R128-billion retail motor industry to be represented at automotive show.
South Africa’s retail motor sector, which recorded a turnover of R128-billion in 2002 of which R52,4-billion accounted for new vehicle sales, R33,6-billion used vehicle sales and R42.1-billion after-market sales, will come under the spotlight at Auto Africa 2004 – the biennial Africa International Automotive Trade Exhibition and Conference – when manufacturers, retailers, international visitors, automotive associations and consumers will gather to focus on industry innovations and global trends from 25 to 31October 2004 at Nasrec in Johannesburg.
Econometrix senior economist and director, Tony Twine, says the R128-billion turnover includes tyres, parts, accessories and service sales which are retailed by more than 7,000 businesses active in the retail motor sector. “The growth rate in sales values over the past five years averages at 11% for new vehicles, 21% for used cars and 7,2% for after-market sales,” he says.

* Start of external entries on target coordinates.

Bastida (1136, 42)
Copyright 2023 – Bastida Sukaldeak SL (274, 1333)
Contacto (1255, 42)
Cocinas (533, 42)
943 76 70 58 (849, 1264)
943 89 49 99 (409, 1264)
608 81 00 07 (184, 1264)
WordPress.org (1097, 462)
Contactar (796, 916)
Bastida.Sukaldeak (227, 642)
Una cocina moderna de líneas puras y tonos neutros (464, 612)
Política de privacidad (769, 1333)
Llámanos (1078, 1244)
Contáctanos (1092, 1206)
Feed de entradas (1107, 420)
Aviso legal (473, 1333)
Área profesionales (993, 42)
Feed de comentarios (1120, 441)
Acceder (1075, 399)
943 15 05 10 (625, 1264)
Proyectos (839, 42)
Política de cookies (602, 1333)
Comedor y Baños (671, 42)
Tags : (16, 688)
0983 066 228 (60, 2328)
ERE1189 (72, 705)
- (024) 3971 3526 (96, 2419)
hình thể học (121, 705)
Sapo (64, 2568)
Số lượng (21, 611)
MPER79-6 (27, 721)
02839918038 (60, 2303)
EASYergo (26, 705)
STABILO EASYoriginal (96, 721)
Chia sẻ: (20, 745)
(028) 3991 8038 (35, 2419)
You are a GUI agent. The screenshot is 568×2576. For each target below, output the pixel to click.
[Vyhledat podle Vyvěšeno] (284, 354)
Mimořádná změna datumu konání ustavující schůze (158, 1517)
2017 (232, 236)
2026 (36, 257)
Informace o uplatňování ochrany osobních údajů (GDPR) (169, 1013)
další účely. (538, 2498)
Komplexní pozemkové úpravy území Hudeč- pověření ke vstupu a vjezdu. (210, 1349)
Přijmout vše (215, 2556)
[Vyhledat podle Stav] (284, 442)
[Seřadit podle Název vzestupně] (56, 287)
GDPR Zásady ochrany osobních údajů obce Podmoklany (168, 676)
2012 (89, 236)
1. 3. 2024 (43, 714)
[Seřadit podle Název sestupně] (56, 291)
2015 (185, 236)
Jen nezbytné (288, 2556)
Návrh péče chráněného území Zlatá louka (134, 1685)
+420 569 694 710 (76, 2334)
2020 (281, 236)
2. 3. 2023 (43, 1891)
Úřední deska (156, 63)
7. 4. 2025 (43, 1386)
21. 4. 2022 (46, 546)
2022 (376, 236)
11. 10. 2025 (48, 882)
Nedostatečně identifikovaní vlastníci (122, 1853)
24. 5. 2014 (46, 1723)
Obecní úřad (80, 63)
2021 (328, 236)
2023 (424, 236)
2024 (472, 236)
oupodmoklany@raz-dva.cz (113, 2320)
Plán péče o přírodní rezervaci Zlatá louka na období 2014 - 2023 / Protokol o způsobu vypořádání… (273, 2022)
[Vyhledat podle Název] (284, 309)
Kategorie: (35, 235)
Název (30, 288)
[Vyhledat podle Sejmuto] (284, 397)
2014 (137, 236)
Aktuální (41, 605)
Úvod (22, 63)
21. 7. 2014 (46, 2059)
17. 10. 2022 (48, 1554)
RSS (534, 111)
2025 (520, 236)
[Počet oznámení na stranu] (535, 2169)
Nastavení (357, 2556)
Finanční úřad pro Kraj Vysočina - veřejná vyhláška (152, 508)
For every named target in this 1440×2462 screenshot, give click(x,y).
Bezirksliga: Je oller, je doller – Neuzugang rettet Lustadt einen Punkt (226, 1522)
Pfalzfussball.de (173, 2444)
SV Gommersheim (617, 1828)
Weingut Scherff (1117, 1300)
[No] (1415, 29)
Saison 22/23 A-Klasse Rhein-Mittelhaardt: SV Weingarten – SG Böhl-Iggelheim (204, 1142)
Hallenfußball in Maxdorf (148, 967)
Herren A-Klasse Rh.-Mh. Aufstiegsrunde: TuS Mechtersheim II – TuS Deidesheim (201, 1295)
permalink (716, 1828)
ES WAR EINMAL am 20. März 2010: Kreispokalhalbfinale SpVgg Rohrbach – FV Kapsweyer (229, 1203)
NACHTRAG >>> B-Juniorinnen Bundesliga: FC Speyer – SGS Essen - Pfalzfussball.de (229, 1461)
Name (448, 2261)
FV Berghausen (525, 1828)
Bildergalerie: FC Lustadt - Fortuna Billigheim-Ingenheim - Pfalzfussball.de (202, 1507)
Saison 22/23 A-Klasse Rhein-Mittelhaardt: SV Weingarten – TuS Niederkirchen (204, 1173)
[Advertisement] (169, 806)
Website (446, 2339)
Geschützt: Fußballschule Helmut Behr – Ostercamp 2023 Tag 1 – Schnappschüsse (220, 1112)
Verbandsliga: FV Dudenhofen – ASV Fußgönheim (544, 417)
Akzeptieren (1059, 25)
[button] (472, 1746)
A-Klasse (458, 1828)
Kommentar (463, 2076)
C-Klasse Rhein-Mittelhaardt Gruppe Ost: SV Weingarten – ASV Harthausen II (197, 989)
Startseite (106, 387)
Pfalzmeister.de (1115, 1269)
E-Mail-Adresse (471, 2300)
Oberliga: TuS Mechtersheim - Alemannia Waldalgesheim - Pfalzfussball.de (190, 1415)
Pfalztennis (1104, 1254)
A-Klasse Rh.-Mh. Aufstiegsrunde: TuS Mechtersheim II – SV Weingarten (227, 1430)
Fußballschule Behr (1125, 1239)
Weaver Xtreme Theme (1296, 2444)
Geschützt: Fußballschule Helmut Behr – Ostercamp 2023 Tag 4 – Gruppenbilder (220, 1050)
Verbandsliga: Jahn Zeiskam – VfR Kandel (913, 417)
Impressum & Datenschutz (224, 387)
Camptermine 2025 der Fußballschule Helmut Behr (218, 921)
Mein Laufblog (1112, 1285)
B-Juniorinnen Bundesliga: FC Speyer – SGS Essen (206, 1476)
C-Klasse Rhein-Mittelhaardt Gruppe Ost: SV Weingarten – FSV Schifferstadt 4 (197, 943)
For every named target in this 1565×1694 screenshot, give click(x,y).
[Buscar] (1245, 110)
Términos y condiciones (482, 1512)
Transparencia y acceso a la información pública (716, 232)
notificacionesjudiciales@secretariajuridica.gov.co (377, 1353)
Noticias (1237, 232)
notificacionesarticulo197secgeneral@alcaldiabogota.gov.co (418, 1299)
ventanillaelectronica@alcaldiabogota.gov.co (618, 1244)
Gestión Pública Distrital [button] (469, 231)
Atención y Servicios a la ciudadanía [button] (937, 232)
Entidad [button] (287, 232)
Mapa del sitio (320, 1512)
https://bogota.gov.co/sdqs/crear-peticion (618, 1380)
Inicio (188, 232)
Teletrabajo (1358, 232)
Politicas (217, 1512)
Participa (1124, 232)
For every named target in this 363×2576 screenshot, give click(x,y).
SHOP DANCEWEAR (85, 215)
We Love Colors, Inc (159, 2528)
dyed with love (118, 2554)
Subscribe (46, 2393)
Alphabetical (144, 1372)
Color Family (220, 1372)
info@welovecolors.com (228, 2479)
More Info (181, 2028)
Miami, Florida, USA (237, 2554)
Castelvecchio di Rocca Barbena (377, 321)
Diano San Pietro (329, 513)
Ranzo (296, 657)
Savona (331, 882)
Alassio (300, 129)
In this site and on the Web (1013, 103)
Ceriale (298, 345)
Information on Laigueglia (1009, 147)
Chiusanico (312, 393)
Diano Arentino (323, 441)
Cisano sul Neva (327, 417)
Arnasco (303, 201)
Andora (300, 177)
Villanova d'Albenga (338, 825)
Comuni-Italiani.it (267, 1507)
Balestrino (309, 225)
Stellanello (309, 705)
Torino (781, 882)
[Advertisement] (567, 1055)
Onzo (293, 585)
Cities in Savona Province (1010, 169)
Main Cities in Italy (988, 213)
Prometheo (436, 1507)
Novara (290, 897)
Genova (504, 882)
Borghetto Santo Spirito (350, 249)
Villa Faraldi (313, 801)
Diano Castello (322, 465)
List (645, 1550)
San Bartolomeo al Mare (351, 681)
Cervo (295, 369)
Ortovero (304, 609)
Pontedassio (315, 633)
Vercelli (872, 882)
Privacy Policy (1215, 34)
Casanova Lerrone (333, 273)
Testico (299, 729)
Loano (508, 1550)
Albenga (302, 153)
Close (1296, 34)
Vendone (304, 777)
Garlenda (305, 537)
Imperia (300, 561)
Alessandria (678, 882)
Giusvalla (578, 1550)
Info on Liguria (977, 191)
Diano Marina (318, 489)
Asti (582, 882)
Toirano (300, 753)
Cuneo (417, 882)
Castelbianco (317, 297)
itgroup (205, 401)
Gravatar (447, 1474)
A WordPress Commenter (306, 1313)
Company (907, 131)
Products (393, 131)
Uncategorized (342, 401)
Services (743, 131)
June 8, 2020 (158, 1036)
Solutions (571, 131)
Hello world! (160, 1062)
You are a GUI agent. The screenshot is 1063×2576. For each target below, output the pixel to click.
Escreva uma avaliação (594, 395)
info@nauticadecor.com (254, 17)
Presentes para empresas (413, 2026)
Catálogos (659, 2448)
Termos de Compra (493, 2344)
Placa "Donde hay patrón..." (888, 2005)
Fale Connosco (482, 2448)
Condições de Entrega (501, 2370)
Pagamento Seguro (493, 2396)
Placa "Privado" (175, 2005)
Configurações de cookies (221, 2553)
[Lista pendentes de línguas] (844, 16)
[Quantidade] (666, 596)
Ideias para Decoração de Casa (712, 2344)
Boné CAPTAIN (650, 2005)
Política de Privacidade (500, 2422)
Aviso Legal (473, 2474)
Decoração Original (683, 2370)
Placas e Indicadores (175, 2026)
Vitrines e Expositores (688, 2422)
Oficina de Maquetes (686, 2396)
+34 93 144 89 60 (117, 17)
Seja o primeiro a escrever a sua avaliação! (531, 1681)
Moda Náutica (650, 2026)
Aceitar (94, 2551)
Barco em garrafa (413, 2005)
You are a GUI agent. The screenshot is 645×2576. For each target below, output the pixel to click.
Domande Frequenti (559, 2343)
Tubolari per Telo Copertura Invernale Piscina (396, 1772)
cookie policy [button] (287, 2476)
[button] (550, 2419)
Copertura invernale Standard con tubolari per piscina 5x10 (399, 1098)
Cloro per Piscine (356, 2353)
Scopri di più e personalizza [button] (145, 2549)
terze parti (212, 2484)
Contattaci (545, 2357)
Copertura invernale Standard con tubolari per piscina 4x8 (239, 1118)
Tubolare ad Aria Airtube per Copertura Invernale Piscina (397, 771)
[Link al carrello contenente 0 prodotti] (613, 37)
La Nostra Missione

Auto Africa Expo 2004 exhibition manager, Pula Dippenaar, says Auto Africa Expo 2004 is the fifth event since its launch on the African continent in 1996. “Auto Africa is firmly established as an interactive business platform that brings together all elements of the retail automotive industry, from fuel technology to spare parts, collision repair, retailing of new vehicles, servicing, and tyres,” says Dippennaar.
Auto Africa also provides a platform for industry discussions, through conferences and workshops, around challenges facing the industry. Currently, the industry’s primary concern is related to overcoming repressed car sales caused by high interest rates and a slow down in the South African economy. “Retailers can no longer rely on a reduction in interest rates to boost sales, or hope that buyers will purchase vehicles under the threat of further inflated prices. Increasingly, retailers are recognising that better affordability of motor vehicles will arrest the downturn in sales,” says Dippennaar.
The automotive event has been officially endorsed by the Retail Motor Industry Organisation (RMI), the National Association of Automotive Components and Allied Manufacturers (NAACAM) and the National Association of Automotive Manufacturers of South Africa (NAAMSA).
RMI CEO, Jeff Osborne, says it is critical for the automotive retail sector to be represented at Auto Africa Expo 2004. “RMI represents almost 7000 businesses active in the motor retail industry which employs 180,000 people, making it the second largest employer in South Africa.
“Most of our members fall within the SMME sector and RMI is playing a pivotal role in establishing and maintaining standards and promoting training amongst its 7,000 members.
“A joint venture between RMI and Motor, Engineering and Related Services SETA (Merseta), allows Merseta staff to directly access RMI members to encourage and construct workplace skills plans (WSPs) to promote ongoing development and training in the workplace. The courses cover the full spectrum of training needs from Adult Basic Education and Training (ABET), to highly skilled commercial and technical skills,” says Osborne.
Osborne adds that RMI and Merseta plan to hold a substantial exhibition at Auto Africa Expo 2004 to create public awareness about the extraordinary advances in the motor industry and to encourage young people to choose a career path in the motor industry.
“RMI also encourages emerging business people to enter the automotive market and provides for these businesses as “development” members who may draw o the expertise within the RMI associations and work towards full accreditation with the assistance of RMI,” says Osborne.
The South African Motor Body Repairs Association (SAMBRA) will also perform “live” crash tests to demonstrate the level of safety in motor vehicles and conduct on-site repairs to illustrate the technical proficiency required to repair damaged vehicles at Auto Africa Expo 2004.